In a standard buffer overrun attack, the attacker would simply write attack code (the "payload") onto the stack and then overwrite the return
address with the location of these newly written instructions. Until the late 1990s, major operating systems did not offer any protection against
these attacks; Microsoft Windows provided no buffer-overrun protections until 2004.[5] Eventually, operating systems began to combat the
exploitation of buffer overflow bugs by marking the memory where data is written as non-executable, a technique known as executable space
protection. With this enabled, the machine would refuse to execute any code located in user-writable areas of memory, preventing the attacker
from placing payload on the stack and jumping to it via a return address overwrite. Hardware support later became available to strengthen this
protection.

With data execution prevention, an adversary cannot directly execute instructions written to a buffer because the buffer's memory section is
marked as non-executable. To defeat this protection, a return-oriented programming attack does not inject malicious instructions, but rather
uses instruction sequences already present in executable memory, called "gadgets", by manipulating return addresses. A typical data execution
prevention implementation cannot defend against this attack because the adversary did not directly execute the malicious code, but rather
combined sequences of "good" instructions by changing stored return addresses; therefore the code used would be marked as executable.
Return-into-library technique

The widespread implementation of data execution prevention made traditional buffer overflow vulnerabilities difficult or impossible to exploit in
the manner described above. Instead, an attacker was restricted to code already in memory marked executable, such as the program code itself
and any linked shared libraries. Since shared libraries, such as libc, often contain subroutines for performing system calls and other functionality
potentially useful to an attacker, they are the most likely candidates for finding code to assemble an attack.

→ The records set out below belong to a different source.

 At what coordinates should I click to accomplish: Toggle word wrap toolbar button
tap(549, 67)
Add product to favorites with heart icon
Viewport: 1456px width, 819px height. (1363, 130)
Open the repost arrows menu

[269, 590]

In a return-into-library attack, an attacker hijacks program control flow by exploiting a buffer overrun vulnerability, exactly as discussed above.
Instead of attempting to write an attack payload onto the stack, the attacker instead chooses an available library function and overwrites the
return address with its entry location. Further stack locations are then overwritten, obeying applicable calling conventions, to carefully pass the
proper parameters to the function so it performs functionality useful to the attacker. This technique was first presented by Solar Designer in
1997,[6] and was later extended to unlimited chaining of function calls.[7]

Borrowed code chunks

The rise of 64-bit x86 processors brought with it a change to the subroutine calling convention that required the first argument to a function to be
passed in a register instead of on the stack. This meant that an attacker could no longer set up a library function call with desired arguments just
by manipulating the call stack via a buffer overrun exploit. Shared library developers also began to remove or restrict library functions that
performed actions particularly useful to an attacker, such as system call wrappers. As a result, return-into-library attacks became much more
difficult to mount successfully.

The next evolution came in the form of an attack that used chunks of library functions, instead of entire functions themselves, to exploit buffer
overrun vulnerabilities on machines with defenses against simpler attacks.[8] This technique looks for functions that contain instruction
sequences that pop values from the stack into registers. Careful selection of these code sequences allows an attacker to put suitable values into the
proper registers to perform a function call under the new calling convention. The rest of the attack proceeds as a return-into-library attack.

Attacks
Return-oriented programming builds on the borrowed code chunks approach and extends it to provide Turing complete functionality to the
attacker, including loops and conditional branches.[9][10] Put another way, return-oriented programming provides a fully functional "language"
that an attacker can use to make a compromised machine perform any operation desired. Hovav Shacham published the technique in 2007[11]
and demonstrated how all the important programming constructs can be simulated using return-oriented programming against a target
application linked with the C standard library and containing an exploitable buffer overrun vulnerability.
A return-oriented programming attack is superior to the other attack types discussed, both in expressive power and in resistance to defensive
measures. None of the counter-exploitation techniques mentioned above, including removing potentially dangerous functions from shared
libraries altogether, are effective against a return-oriented programming attack.

On the x86-architecture

Although return-oriented programming attacks can be performed on a variety of architectures,[11] Shacham's paper and the majority of follow-up
work focus on the Intel x86 architecture. The x86 architecture is a variable-length CISC instruction set. Return-oriented programming on the x86
takes advantage of the fact that the instruction set is very "dense", that is, any random sequence of bytes is likely to be interpretable as some valid
set of x86 instructions.

It is therefore possible to search for an opcode that alters control flow, most notably the return instruction (0xC3) and then look backwards in the
binary for preceding bytes that form possibly useful instructions. These sets of instruction "gadgets" can then be chained by overwriting the
return address, via a buffer overrun exploit, with the address of the first instruction of the first gadget. The first address of subsequent gadgets is
then written successively onto the stack. At the conclusion of the first gadget, a return instruction will be executed, which will pop the address of
the next gadget off the stack and jump to it. At the conclusion of that gadget, the chain continues with the third, and so on. By chaining the small
instruction sequences, an attacker is able to produce arbitrary program behavior from pre-existing library code. Shacham asserts that given any
sufficiently large quantity of code (including, but not limited to, the C standard library), sufficient gadgets will exist for Turing-complete
functionality.[11]

An automated tool has been developed to help automate the process of locating gadgets and constructing an attack against a binary.[12] This tool,
known as ROPgadget, searches through a binary looking for potentially useful gadgets, and attempts to assemble them into an attack payload
that spawns a shell to accept arbitrary commands from the attacker.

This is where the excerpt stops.